(Rows from a dataset)
[BEGIN]
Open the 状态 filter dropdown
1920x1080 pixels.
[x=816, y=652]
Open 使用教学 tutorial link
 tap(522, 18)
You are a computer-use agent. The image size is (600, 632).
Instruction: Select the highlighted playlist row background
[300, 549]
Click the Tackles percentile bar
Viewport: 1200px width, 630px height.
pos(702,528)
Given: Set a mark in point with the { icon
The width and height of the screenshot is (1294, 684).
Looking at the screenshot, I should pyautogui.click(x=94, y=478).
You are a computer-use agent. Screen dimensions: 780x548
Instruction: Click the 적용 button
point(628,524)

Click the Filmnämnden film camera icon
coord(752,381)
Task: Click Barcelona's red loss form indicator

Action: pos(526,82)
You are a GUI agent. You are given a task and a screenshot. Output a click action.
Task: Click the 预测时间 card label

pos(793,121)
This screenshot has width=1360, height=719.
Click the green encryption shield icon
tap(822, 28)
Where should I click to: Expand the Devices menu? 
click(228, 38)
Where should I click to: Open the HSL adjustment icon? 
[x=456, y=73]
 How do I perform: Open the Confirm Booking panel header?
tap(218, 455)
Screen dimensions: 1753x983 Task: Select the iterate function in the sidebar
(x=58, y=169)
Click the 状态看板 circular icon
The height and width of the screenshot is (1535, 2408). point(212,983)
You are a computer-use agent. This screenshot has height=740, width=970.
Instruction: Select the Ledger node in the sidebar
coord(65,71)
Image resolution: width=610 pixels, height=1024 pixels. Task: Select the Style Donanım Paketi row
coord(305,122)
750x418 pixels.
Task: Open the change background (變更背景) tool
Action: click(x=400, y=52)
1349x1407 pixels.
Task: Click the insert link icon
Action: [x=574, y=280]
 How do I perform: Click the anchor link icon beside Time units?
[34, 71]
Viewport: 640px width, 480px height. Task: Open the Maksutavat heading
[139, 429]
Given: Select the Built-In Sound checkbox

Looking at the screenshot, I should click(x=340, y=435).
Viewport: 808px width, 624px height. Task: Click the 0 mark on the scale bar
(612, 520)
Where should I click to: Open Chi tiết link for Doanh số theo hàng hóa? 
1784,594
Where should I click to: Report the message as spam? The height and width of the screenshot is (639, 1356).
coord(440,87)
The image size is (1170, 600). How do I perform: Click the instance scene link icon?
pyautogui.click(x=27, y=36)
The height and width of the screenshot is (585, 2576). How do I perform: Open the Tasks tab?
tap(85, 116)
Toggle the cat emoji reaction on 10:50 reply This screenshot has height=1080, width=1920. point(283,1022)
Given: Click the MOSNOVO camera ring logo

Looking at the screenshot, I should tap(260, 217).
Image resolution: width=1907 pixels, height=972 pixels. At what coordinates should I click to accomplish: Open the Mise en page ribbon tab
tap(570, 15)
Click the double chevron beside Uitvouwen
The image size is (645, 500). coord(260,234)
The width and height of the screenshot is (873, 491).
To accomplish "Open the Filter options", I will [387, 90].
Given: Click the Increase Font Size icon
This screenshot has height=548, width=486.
[END]
> Work to be completed
Repeat all of the records above, line for line, without changing anything.

> Written solution
Open the 状态 filter dropdown
1920x1080 pixels.
[x=816, y=652]
Open 使用教学 tutorial link
 tap(522, 18)
You are a computer-use agent. The image size is (600, 632).
Instruction: Select the highlighted playlist row background
[300, 549]
Click the Tackles percentile bar
Viewport: 1200px width, 630px height.
pos(702,528)
Given: Set a mark in point with the { icon
The width and height of the screenshot is (1294, 684).
Looking at the screenshot, I should pyautogui.click(x=94, y=478).
You are a computer-use agent. Screen dimensions: 780x548
Instruction: Click the 적용 button
point(628,524)

Click the Filmnämnden film camera icon
coord(752,381)
Task: Click Barcelona's red loss form indicator

Action: pos(526,82)
You are a GUI agent. You are given a task and a screenshot. Output a click action.
Task: Click the 预测时间 card label

pos(793,121)
This screenshot has width=1360, height=719.
Click the green encryption shield icon
tap(822, 28)
Where should I click to: Expand the Devices menu? 
click(228, 38)
Where should I click to: Open the HSL adjustment icon? 
[x=456, y=73]
 How do I perform: Open the Confirm Booking panel header?
tap(218, 455)
Screen dimensions: 1753x983 Task: Select the iterate function in the sidebar
(x=58, y=169)
Click the 状态看板 circular icon
The height and width of the screenshot is (1535, 2408). point(212,983)
You are a computer-use agent. This screenshot has height=740, width=970.
Instruction: Select the Ledger node in the sidebar
coord(65,71)
Image resolution: width=610 pixels, height=1024 pixels. Task: Select the Style Donanım Paketi row
coord(305,122)
750x418 pixels.
Task: Open the change background (變更背景) tool
Action: click(x=400, y=52)
1349x1407 pixels.
Task: Click the insert link icon
Action: [x=574, y=280]
 How do I perform: Click the anchor link icon beside Time units?
[34, 71]
Viewport: 640px width, 480px height. Task: Open the Maksutavat heading
[139, 429]
Given: Select the Built-In Sound checkbox

Looking at the screenshot, I should click(x=340, y=435).
Viewport: 808px width, 624px height. Task: Click the 0 mark on the scale bar
(612, 520)
Where should I click to: Open Chi tiết link for Doanh số theo hàng hóa? 
1784,594
Where should I click to: Report the message as spam? The height and width of the screenshot is (639, 1356).
coord(440,87)
The image size is (1170, 600). How do I perform: Click the instance scene link icon?
pyautogui.click(x=27, y=36)
The height and width of the screenshot is (585, 2576). How do I perform: Open the Tasks tab?
tap(85, 116)
Toggle the cat emoji reaction on 10:50 reply This screenshot has height=1080, width=1920. point(283,1022)
Given: Click the MOSNOVO camera ring logo

Looking at the screenshot, I should tap(260, 217).
Image resolution: width=1907 pixels, height=972 pixels. At what coordinates should I click to accomplish: Open the Mise en page ribbon tab
tap(570, 15)
Click the double chevron beside Uitvouwen
The image size is (645, 500). coord(260,234)
The width and height of the screenshot is (873, 491).
To accomplish "Open the Filter options", I will [387, 90].
Given: Click the Increase Font Size icon
This screenshot has height=548, width=486.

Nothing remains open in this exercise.